Task to carry out => From the line that contains "Task: Click the Shopping tag icon" down to the last line of the data below, restate every line word for word, skipping any images.

----- Records for the exercise

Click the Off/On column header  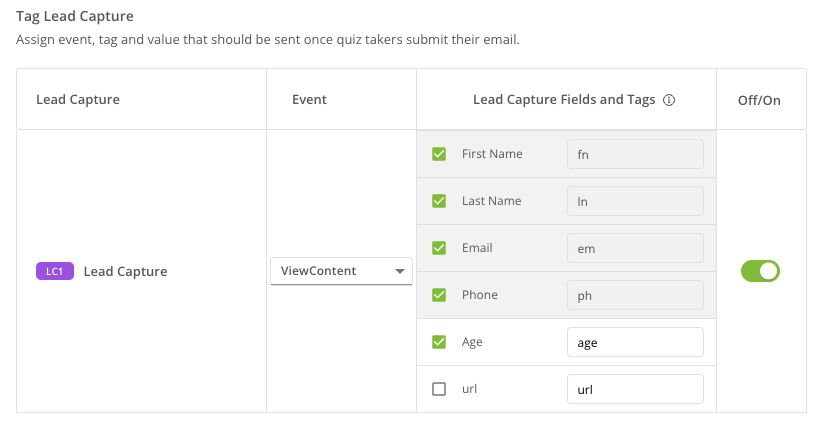[760, 100]
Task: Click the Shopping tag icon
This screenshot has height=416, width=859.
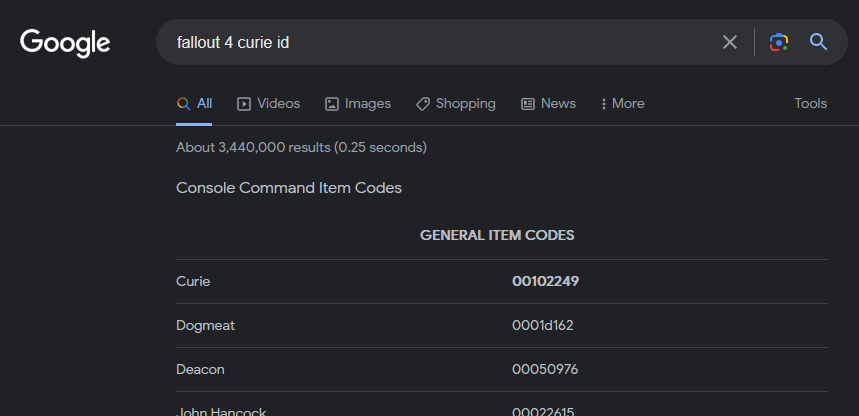Action: pos(423,104)
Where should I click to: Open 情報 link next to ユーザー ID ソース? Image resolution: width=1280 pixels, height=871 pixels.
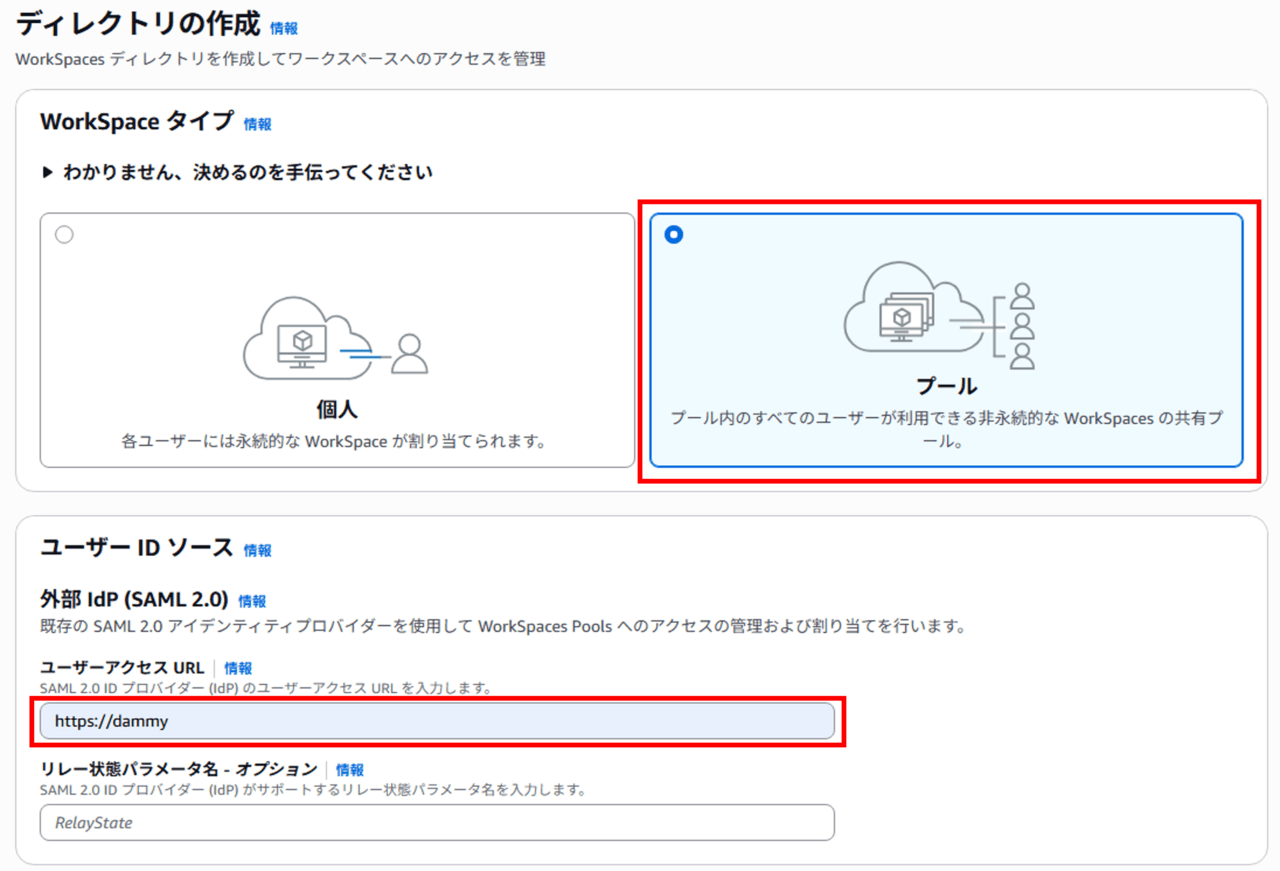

----------

Response for this exercise =>
Task: Click the Shopping tag icon
This screenshot has height=416, width=859.
Action: pos(423,104)
Where should I click to: Open 情報 link next to ユーザー ID ソース? Image resolution: width=1280 pixels, height=871 pixels.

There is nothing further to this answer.